Tuesday, November 10, 2009

Abortion and the Massachusetts Senate seat

Here in Massachusetts there is a field of four Democratic candidates vying in a nomination runoff (December 8) for a special election (January 19) to succeed the late Ted Kennedy; winning this nomination is virtually tantamount to winning the Senate seat. The current front-runner, and only woman in this race, is Massachusetts Attorney General Martha Coakley.
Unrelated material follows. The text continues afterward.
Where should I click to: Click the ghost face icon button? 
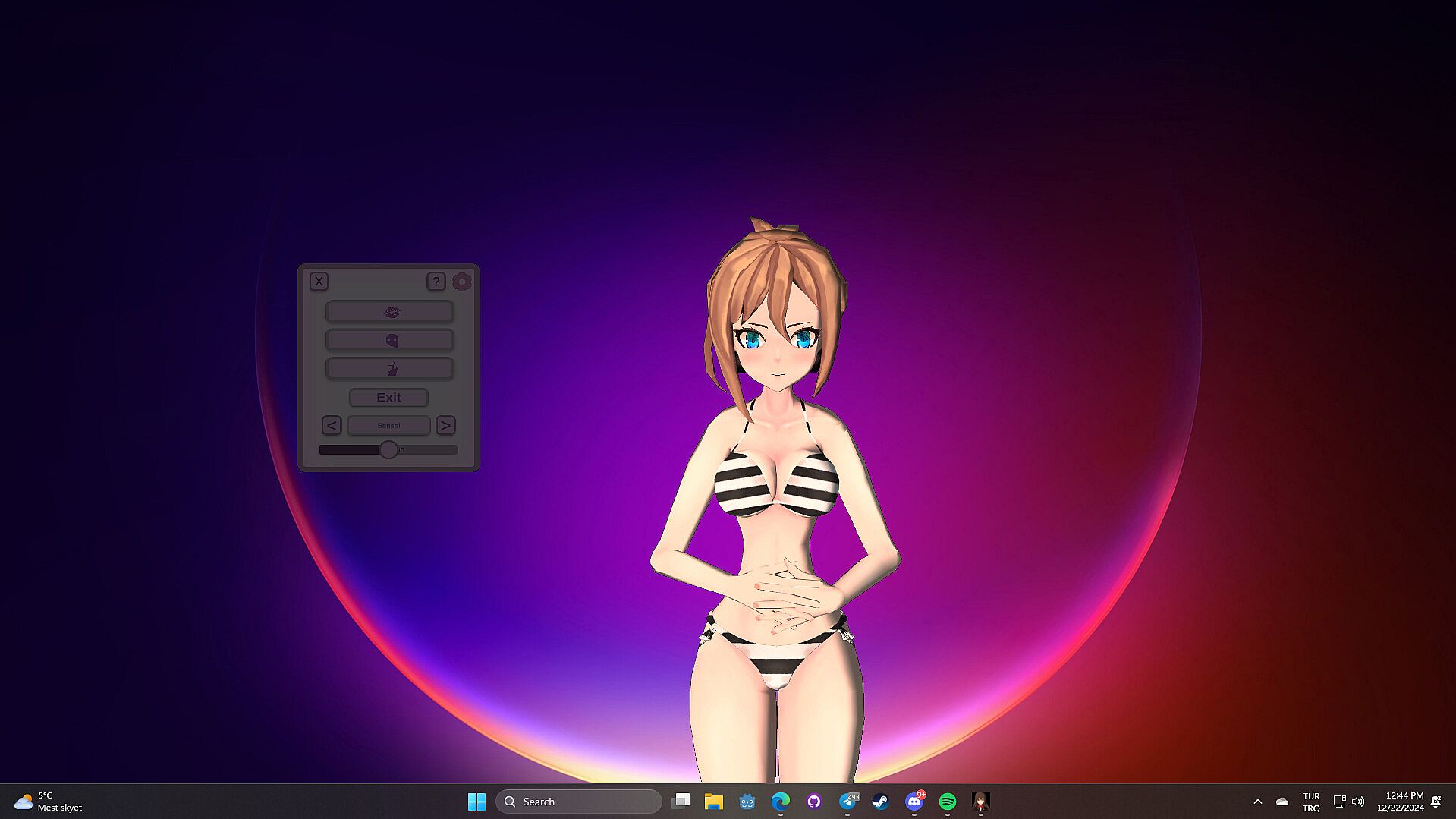390,340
The four candidates were not that different in their positions on most issues -- at least not until today. Without being expressly pressed on the issue, Coakley volunteered that the abortion prohibitions in the House-passed healthcare reform bill were so intolerable that, if she were in the Senate, she would oppose the bill. Given that the bill will receive not more than 1 or 2 Republican votes, and that it needs 60 to avoid a (virtual) filibuster, this would kill it. The other candidates were quick to distance themselves from this position, creating an actual difference between them and Coakley. My guess is that she had gotten uneasy about her frontrunner position and felt that she needed to make some sort of a move to at least cement her support among women, who are probably her prime constituency.

I think she made both a strategic political mistake and an ethical one as well. Given the strong support for the President in Massachusetts, and the fact that the Commonwealth is only one of three states to have experimented with healthcare for all, I don't believe her willingness to undermine Obama's main legislative goal will get her the votes that she gambled for. Also, support for abortion rights in Massachusetts, where there are many Catholics, may not be as strong as she thinks.

On the ethical side, it seems questionable that it is correct to pass up the opportunity to get healthcare for millions of uninsured women -- and men -- outside of Massachusetts, simply because the bill does not cover abortions. It isn't that the bill criminalizes the procedure, it just makes coverage unavailable for anyone receiving a federal subsidy. The danger to poor and uninsured women posed by diseases -- e.g. cancer, hepatitis, AIDS, diabetes, heart disease and stroke -- is far greater than the financial threat of an uncovered abortion. This point has already been made by the other candidates and widely in the press.

Well, what about Dennis Kucinich, who actually voted against the flawed bill in the House? First of all, as I suggested in yesterday's blog, he was probably well-aware of the support it had, and might well have voted differently had his vote been the deciding one. Coakley explicitly said she would vote against such a measure in any case. Had, in fact, Kucinich's vote doomed the bill, the same criticism that applies to Coakley would apply to him.

So-called "liberals" have to realize that political gains are essentially made through the ballot box. What you can get is determined by what you can pass. If the liberals had the votes, there wouldn't be an anti-abortion clause in the House bill -- but there is. If the liberals had the votes, there would be a single-payer bill -- but there isn't. What we have now is just the possibility of some sort of healthcare bill -- and a very imperfect one at that -- actually becoming law. If this should happen, there are years and years to make improvements, just as there have been improvements in Social Security (indexing, for example) and Medicare (a better-than-nothing drug plan). If nothing gets passed, there is a good chance that Republicans will pick up enough seats in next year's elections to make any plan impossible. In fact, failure of healthcare reform, in and of itself, may make the electorate, with its 48 hour memory, more likely to vote against Democrats and for the other party -- the one really committed to big business, Wall Street, and large private insurance companies (see Traitor Joe Lieberman).